The recommended approach is to download a fresh test set for each set of experiments.
Here is how to generate a new dataset with Quintd:
python data/generate_dataset.py -d [DOMAIN] -n [EXAMPLES] -r [SEED] -o [OUT_DIR]
A basic setting which will generate a small dataset (10 examples per domain) with the random seed 7331:
NUM_EXAMPLES=10
SEED=7331
python data/generate_dataset.py -n $NUM_EXAMPLES -r $SEED
In our experiments, we generated one such dataset which we dubbed Quintd-1. The dataset is available in data/quintd-1/data.
The following code will try to replicate the data collection for Quintd-1 (up to some differences in API responses):
python data/generate_dataset.py --replicate
Data-to-text generation requires having access to a LLM through an API. The code we provide here is tested with:
- text-generation-webui (commit d01c68f) - used for open LLMs.
- OpenAI API (as of 13/07/2024) - used for GPT-3.5.
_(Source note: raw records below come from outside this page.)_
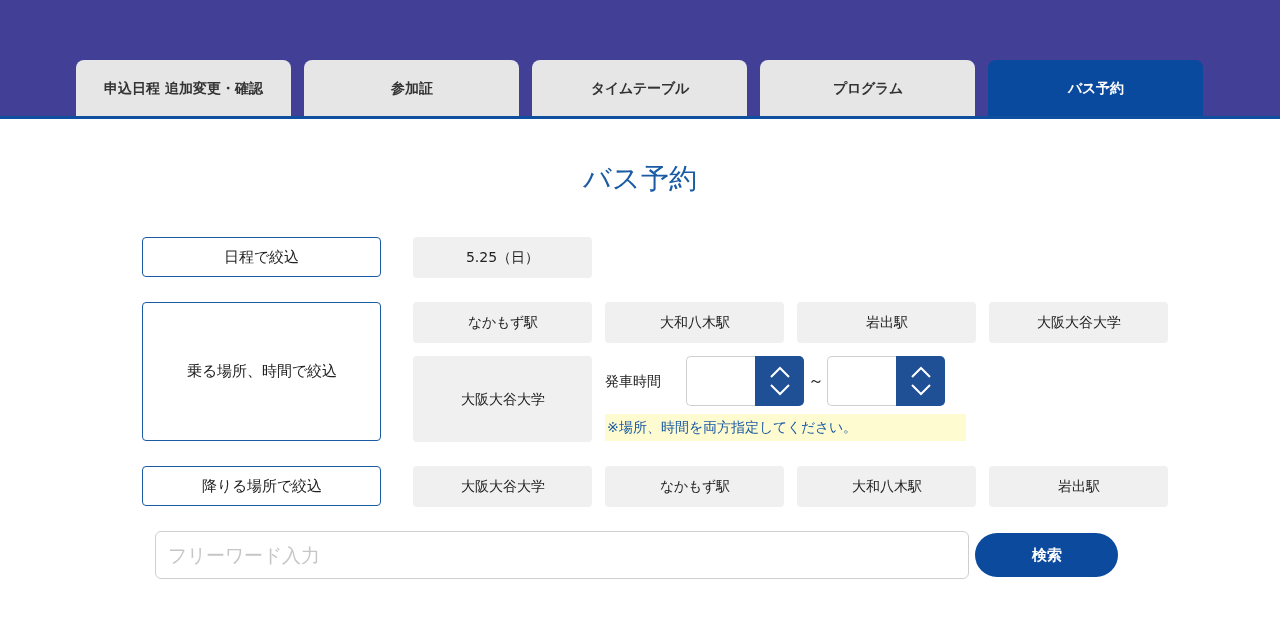 This screenshot has width=1280, height=640. I want to click on tab: バス予約, so click(1096, 88).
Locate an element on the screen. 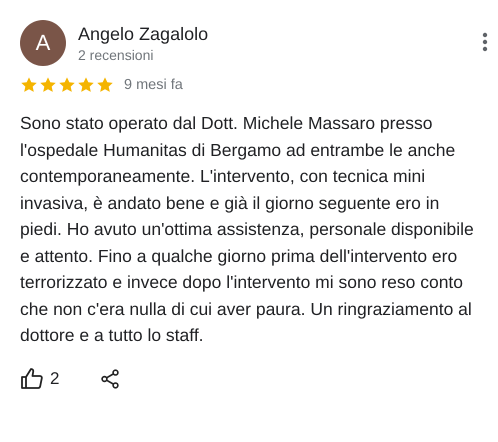  more-options-icon is located at coordinates (485, 42).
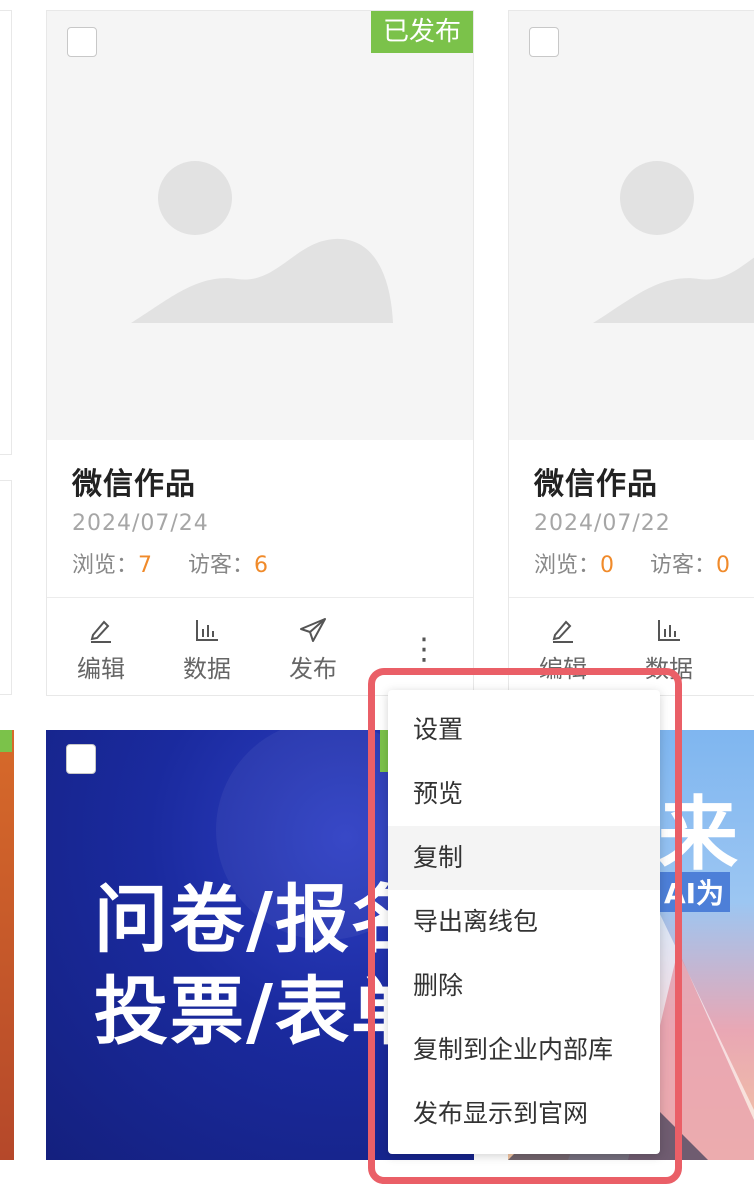  Describe the element at coordinates (262, 566) in the screenshot. I see `visitors-count: 6` at that location.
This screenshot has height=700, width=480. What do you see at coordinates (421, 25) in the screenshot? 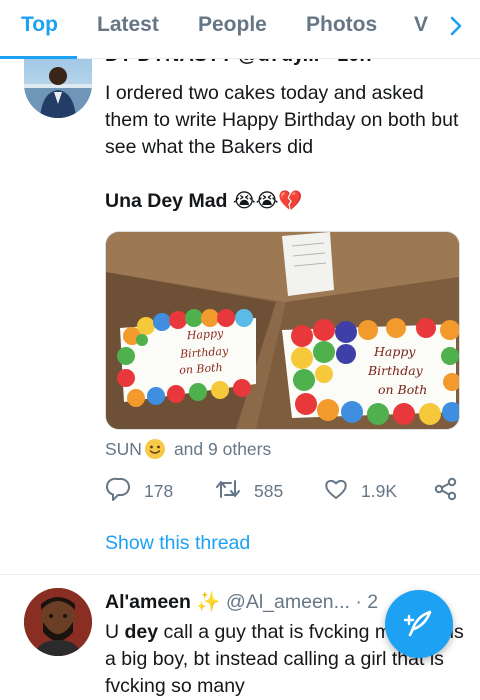
I see `tab-videos-partial: V` at bounding box center [421, 25].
It should be fairly easy to connect the code with any other OpenAI-like API.
Here is how to generate outputs for a particular domain, model, and setup:
python model/generate.py -d [DOMAIN] -s [SETUP] -m [MODEL] -p [DATASET_PATH] -a [API_URL]
Example:
export TG_WEBUI_API_URL="http://tdll-8gpu1.ufal.hide.ms.mff.cuni.cz:5000"
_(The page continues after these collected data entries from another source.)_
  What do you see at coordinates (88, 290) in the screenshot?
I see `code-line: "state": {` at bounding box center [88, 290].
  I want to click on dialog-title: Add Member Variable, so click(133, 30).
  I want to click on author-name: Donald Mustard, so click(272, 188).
python model/generate.py -d ice_hockey -s direct -m zephyr -p data/quintd-1 -a $TG_WEBUI_API_URL
You can also run the experiments with a single command:
python run_experiments.py
See the config file model/setups/direct.yaml for the model prompt and other hyperparameters.
The generated outputs for Quintd-1 are available in data/quintd-1/outputs.
We published our framework for annotating errors in LLM outputs as a standalone project 🎉
👉️ factgenie 👈️
We highly recommended your to use factgenie for your own experiments instead of the code in this repository.
Here is how to replicate the LLM annotation process (without factgenie, using only the code in the repository).
For generating outputs for a particular domain, model, and setup:
python evaluation/evaluate.py -d [DOMAIN] -s [SETUP] -m [MODEL] -p [DATASET_PATH]
Example:
python evaluation/evaluate.py -d ice_hockey -s direct -m zephyr -p data/quintd-1
You can also run the evaluation with a single command:
python run_gpt4_eval.py
The error annotations for Quintd-1 are available in data/quintd-1/annotations.
Note that error annotation using GPT-4 requires access to the OpenAI API.
- data - Quintd data collection framework.
- generate_dataset.py - A script for generating a new dataset & replicating the collection of Quintd-1.
- data/quintd-1 - Resources for the Quintd-1 dataset.
- annotations - Error annotations (GPT-4 / human).
- data - Data inputs.
- outputs - Generated model outputs.
- run_experiments.py - A wrapper code for running text generation.
- run_gpt4_eval.py - A wrapper code for running GPT-4 evaluation.
If you build upon our work, please cite our ACL paper:
@inproceedings{kasner2024beyond,
title = "Beyond Traditional Benchmarks: Analyzing Behaviors of Open {LLM}s on Data-to-Text Generation",
author = "Kasner, Zden{\v{e}}k and
Du{\v{s}}ek, Ond{\v{r}}ej",
editor = "Ku, Lun-Wei and
Martins, Andre and
Srikumar, Vivek",
booktitle = "Proceedings of the 62nd Annual Meeting of the Association for Computational Linguistics (Volume 1: Long Papers)",
year = "2024",
address = "Bangkok, Thailand",
publisher = "Association for Computational Linguistics",
url = "https://aclanthology.org/2024.acl-long.651",
pages = "12045--12072",
}
This work was co-funded by the European Union (ERC, NG-NLG, 101039303).